:: Task instructions ::
Reproduce the records below exactly, but only between the lines holding "Misteri Makam Prabu" and "Senopati Demang Wotan", inclusive.

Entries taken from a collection

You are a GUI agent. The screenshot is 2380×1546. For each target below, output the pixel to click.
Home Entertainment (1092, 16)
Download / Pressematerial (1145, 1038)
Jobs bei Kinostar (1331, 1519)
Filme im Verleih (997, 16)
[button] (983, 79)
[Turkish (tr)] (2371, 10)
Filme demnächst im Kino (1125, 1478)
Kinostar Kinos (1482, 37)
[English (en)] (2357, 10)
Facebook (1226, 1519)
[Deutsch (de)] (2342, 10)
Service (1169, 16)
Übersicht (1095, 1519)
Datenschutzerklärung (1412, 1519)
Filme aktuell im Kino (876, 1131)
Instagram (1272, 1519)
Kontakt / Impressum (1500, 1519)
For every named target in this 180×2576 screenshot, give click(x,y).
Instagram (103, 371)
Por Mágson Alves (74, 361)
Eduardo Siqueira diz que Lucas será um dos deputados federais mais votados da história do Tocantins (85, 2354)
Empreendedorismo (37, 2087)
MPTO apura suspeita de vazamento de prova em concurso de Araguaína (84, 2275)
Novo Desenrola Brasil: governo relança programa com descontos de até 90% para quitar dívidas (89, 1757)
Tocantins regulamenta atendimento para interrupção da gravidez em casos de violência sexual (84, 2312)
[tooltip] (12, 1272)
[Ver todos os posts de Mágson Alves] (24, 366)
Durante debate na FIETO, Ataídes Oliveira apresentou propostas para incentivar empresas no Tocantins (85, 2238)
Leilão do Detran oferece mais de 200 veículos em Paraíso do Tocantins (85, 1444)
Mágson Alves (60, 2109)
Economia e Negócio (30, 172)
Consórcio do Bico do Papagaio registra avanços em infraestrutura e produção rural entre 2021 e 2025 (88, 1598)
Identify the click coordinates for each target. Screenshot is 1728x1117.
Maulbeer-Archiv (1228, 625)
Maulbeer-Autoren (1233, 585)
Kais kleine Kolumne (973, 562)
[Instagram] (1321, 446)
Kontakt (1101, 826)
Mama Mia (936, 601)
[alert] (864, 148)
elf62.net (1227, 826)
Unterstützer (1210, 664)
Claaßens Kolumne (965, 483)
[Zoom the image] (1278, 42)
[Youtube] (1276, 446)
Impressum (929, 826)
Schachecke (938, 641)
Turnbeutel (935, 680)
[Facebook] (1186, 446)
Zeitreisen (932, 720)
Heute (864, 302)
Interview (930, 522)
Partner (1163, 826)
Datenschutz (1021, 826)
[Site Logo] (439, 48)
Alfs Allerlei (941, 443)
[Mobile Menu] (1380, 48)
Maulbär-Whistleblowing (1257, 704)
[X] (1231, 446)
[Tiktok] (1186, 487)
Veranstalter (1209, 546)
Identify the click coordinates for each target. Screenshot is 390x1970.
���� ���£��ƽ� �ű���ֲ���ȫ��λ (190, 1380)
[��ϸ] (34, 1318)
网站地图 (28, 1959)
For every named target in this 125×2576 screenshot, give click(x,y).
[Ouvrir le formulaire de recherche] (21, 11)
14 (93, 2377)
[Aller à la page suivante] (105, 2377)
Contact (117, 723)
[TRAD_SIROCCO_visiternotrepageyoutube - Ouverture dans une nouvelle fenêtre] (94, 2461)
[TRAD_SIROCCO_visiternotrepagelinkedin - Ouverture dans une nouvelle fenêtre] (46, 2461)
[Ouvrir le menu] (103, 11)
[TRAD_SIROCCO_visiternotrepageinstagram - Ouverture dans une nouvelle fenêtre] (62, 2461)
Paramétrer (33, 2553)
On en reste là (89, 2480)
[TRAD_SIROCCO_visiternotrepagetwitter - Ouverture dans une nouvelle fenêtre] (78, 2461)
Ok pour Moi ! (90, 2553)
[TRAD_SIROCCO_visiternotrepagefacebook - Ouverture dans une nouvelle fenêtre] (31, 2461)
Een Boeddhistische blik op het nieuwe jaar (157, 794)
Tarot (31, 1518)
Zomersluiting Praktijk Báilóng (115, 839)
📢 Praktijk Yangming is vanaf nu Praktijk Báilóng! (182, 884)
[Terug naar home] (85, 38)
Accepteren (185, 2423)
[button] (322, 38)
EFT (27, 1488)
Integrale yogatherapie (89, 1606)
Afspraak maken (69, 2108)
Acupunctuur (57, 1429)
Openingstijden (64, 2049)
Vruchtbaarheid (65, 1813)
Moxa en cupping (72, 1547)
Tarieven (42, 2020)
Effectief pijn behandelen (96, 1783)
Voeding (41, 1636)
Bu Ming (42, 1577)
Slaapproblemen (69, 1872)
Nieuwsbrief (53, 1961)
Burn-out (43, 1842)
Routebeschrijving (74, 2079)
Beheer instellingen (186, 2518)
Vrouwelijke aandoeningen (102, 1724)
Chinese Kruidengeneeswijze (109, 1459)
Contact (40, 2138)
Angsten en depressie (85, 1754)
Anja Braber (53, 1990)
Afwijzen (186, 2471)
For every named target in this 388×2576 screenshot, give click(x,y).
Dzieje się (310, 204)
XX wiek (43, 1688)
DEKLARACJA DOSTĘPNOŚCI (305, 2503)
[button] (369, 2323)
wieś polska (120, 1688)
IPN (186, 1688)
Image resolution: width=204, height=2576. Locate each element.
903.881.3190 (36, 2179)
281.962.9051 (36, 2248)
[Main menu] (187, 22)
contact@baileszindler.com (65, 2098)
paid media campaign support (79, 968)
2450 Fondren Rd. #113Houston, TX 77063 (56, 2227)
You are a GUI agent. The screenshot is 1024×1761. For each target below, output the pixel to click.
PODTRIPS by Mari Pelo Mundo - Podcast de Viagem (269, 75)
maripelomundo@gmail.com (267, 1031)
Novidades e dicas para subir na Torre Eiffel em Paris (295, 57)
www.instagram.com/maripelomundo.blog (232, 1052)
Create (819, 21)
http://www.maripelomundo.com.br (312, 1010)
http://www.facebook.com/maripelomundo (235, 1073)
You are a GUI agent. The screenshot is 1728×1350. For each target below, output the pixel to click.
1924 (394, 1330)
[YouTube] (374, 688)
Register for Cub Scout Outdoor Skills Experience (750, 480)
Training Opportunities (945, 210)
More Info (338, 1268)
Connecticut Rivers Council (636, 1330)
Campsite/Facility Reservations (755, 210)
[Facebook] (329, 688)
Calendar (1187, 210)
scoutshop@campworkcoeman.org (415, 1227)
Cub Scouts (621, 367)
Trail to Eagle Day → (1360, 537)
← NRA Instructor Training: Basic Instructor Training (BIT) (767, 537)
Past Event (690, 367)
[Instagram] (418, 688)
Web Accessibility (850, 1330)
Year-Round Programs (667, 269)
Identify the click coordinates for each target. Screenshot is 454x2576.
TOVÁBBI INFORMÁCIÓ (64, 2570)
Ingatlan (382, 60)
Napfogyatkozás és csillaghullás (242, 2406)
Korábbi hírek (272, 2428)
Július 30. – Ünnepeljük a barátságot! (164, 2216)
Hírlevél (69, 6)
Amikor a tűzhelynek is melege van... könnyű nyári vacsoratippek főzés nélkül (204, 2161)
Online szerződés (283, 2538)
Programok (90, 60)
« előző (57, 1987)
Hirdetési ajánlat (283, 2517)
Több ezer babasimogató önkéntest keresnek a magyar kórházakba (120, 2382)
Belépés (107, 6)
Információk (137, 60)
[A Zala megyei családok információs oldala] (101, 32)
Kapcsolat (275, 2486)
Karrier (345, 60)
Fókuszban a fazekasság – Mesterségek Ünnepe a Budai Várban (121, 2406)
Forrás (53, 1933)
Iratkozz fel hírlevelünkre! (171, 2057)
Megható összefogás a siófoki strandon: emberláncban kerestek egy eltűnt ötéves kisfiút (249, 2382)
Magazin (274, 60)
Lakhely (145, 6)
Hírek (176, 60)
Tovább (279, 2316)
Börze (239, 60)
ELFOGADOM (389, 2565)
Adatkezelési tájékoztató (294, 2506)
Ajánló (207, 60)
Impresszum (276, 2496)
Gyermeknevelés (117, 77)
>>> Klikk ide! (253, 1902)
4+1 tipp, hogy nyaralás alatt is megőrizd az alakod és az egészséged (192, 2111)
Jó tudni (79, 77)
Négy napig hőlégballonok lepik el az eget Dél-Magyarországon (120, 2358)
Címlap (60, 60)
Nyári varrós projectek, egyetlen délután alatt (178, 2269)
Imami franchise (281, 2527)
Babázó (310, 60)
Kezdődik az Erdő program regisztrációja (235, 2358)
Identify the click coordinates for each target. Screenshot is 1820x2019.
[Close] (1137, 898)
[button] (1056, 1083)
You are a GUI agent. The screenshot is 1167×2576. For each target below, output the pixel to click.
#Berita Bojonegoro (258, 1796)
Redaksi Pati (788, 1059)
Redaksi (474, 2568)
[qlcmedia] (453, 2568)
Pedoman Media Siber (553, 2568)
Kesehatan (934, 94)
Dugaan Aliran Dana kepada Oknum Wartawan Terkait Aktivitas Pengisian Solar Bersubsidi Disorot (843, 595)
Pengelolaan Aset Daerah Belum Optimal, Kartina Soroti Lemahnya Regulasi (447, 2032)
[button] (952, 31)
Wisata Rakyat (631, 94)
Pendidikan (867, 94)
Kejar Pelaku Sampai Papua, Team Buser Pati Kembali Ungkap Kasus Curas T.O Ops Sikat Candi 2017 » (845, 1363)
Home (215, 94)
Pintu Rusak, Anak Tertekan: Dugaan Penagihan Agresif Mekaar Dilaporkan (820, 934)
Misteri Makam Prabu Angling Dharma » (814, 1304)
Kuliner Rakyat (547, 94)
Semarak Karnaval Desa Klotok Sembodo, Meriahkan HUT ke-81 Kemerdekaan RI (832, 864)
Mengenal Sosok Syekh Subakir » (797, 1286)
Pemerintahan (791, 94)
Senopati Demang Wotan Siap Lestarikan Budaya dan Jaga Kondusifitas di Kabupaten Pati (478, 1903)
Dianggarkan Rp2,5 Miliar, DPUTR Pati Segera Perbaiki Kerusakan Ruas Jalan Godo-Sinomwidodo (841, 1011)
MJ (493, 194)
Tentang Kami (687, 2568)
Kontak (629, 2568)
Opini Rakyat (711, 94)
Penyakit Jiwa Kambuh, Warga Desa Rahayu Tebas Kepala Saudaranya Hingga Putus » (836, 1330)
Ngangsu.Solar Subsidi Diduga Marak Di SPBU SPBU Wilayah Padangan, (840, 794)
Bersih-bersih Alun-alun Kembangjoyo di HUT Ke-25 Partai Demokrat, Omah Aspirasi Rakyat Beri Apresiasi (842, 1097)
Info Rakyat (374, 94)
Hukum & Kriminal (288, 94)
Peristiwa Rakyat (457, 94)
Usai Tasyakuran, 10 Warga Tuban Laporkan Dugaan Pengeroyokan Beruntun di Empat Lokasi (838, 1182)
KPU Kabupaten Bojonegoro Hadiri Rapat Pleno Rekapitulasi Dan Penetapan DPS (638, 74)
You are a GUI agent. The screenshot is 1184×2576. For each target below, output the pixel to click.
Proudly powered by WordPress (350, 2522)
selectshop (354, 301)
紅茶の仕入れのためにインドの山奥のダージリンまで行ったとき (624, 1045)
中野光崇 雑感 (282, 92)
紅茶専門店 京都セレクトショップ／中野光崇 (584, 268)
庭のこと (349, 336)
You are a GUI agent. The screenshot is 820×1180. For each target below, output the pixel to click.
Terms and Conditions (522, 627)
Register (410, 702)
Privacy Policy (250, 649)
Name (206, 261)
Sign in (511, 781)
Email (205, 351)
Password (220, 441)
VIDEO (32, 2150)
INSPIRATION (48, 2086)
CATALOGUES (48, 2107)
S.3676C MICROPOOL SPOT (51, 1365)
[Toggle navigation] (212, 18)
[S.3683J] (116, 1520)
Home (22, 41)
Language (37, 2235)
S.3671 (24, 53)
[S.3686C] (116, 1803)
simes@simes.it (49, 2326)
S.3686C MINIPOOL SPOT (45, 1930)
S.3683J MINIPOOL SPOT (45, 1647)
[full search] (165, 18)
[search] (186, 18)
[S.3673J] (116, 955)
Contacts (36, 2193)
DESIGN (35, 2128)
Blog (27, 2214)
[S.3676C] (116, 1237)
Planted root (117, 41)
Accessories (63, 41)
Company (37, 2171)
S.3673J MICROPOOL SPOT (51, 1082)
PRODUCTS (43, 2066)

:: Answer area ::
Misteri Makam Prabu Angling Dharma » (814, 1304)
Kuliner Rakyat (547, 94)
Semarak Karnaval Desa Klotok Sembodo, Meriahkan HUT ke-81 Kemerdekaan RI (832, 864)
Mengenal Sosok Syekh Subakir » (797, 1286)
Pemerintahan (791, 94)
Senopati Demang Wotan Siap Lestarikan Budaya dan Jaga Kondusifitas di Kabupaten Pati (478, 1903)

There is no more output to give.